Reputation: 111
settings.py:
INSTALLED_APPS = [
...,
'modeltranslation',
]
TIME_ZONE = 'Europe/Belgrade'
USE_I18N = True
USE_L10N = True
USE_TZ = True
LANGUAGES = (
('en-us', _('English')),
('hu', _('Hungarian')),
('sr-latn', _('Serbian')),
)
LOCALE_PATHS = (
os.path.join(BASE_DIR, 'locale'),
os.path.join(BASE_DIR, 'books', 'locale'),
)
urls.py:
urlpatterns = [
url(r'^i18n/', include('django.conf.urls.i18n')),
]
urlpatterns += i18n_patterns(
url(_r('^books/'), include('books.urls', namespace='books'))
)
My default language is english. My model has 3 title fields for each language. It is how modeltranslation package works i.e.:
(title_en, title_hu, title_sr_latn)
Since I use slug field for url representation of an instance of the model in the url, I have 3 slug fileds for each language accordingly in my model class too.
I don't see any sence that my url should look something like this on hungarian for example:
127.0.0.1/hu/konyvek/learn-django
I want my urls to look like this:
English url (I don't want to have language prefix for the default language!):
127.0.0.1/books/the-lord-of-the-rings
Hungarian url:
127.0.0.1/hu/konyvek/a-gyuruk-ura
Serbian url (it is unfortunate that serbian language prefix looks extreamly ugly but that is another topic):
127.0.0.1/sr-latn/knjige/gospodar-prstenova
I couldn't find anything so far that solves this problem.
It is obvious that I can't use either of these in my language switching 'next' form element's value in template:
{{ request.path }}
or {{ request.get_absolute_path|slice:'3:' }}
So I excluded the 'next' element temporarily.
When I'm switching languages, on my front page everything works well.
If I go to a books page for example (/hu/konyvek/)
, it shows the language properly but if I want from there to change to a different language it doesn't let me do it.
It just reloads the current page.
Any suggestion how to accomplish this?
Upvotes: 2
Views: 2095
Reputation: 111
For now, I couldn't find any elegant way of solving this problem. I have now an ugly solution that works temporarily and only on this project, because it is hard-coded.

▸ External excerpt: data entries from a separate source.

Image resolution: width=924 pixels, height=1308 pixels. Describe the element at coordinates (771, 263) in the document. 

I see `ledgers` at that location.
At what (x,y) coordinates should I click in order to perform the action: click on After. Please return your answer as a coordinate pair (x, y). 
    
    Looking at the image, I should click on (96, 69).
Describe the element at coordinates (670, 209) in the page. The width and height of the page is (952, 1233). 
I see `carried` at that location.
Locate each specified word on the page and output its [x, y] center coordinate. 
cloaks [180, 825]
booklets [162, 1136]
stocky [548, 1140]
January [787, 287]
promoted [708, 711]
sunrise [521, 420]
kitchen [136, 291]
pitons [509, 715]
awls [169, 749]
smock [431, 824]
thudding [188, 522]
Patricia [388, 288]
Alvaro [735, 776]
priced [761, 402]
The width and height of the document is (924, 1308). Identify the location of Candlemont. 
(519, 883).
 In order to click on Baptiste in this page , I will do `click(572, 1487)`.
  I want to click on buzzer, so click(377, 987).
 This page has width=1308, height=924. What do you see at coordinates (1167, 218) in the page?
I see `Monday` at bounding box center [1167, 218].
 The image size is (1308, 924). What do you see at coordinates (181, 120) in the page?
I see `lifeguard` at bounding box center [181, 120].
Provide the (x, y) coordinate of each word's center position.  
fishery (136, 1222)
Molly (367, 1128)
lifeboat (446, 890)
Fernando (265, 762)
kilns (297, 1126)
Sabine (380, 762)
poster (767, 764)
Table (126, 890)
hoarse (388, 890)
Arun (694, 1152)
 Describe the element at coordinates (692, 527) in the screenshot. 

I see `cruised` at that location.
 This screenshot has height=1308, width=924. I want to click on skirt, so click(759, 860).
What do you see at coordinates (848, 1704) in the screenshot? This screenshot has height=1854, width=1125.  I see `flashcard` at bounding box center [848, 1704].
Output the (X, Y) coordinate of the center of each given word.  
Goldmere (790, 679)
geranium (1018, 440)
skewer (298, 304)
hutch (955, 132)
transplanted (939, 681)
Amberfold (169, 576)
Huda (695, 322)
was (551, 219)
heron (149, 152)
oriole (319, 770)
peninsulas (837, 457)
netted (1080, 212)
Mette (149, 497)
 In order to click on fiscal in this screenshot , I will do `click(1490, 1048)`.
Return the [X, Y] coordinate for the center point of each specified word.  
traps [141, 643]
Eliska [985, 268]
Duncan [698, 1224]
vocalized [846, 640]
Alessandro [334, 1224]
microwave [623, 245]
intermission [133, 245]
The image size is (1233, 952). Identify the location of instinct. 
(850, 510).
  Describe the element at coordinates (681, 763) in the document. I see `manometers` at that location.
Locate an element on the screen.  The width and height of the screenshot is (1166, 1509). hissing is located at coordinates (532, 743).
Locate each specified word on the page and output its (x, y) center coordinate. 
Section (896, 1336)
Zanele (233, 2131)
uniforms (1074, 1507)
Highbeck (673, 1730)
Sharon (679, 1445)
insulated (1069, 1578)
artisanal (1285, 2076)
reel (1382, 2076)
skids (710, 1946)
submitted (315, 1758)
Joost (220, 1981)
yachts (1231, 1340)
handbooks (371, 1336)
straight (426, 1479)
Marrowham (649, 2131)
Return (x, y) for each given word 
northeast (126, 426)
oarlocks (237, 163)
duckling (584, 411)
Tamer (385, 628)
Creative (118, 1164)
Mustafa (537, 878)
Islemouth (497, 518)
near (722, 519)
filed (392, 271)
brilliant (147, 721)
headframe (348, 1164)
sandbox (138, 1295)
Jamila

I found this code at https://djangosnippets.org/snippets/2875/
@register.simple_tag(takes_context=True)
def change_lang(context, lang=None, *args, **kwargs):
path = context['request'].path
url_parts = resolve( path )
cur_language = get_language()
try:
activate(lang)
url = reverse( url_parts.view_name, kwargs=url_parts.kwargs )
finally:
activate(cur_language)
return "%s" % url
But this solution solved only half of my problem. It took the translation of the 'book/' part of the url correctly, but the slug part e.i. 'the-lord-of-the-rings/' remained old, so. django couldn't resolve the url path because language was switched, first level of the url is changed but there is no such a thing in urlconf like, e.i. 'konyvek/the-lord-of-the-rings/'.
I have changed a code a little bit:
@register.simple_tag(takes_context=True)
def change_lang(context, lang=None, *args, **kwargs):
path = context['request'].path
url_parts = resolve(path)
cur_language = get_language()
try:
translation.activate(lang)
if 'book' in context:
slug = context['book'].slug
url = reverse(url_parts.view_name, kwargs={'slug': slug})
else:
url = reverse(url_parts.view_name, kwargs=url_parts.kwargs)
finally:
translation.activate(cur_language)
return '%s' % url
"Luckily", context list has the object instance called 'book', so I could use it to choose the appropriate Slugfield after I activated the new language then forwarded it to kwargs in reverse function.
Maybe better choice would be to write middleware then custom tag.
Anyway, for now it works, but I welcome if anyone has or finds much nicer and general solution for this.
It seems very strange the there is no out of the box solution for this problem.
But maybe I'm wrong and just can't find it.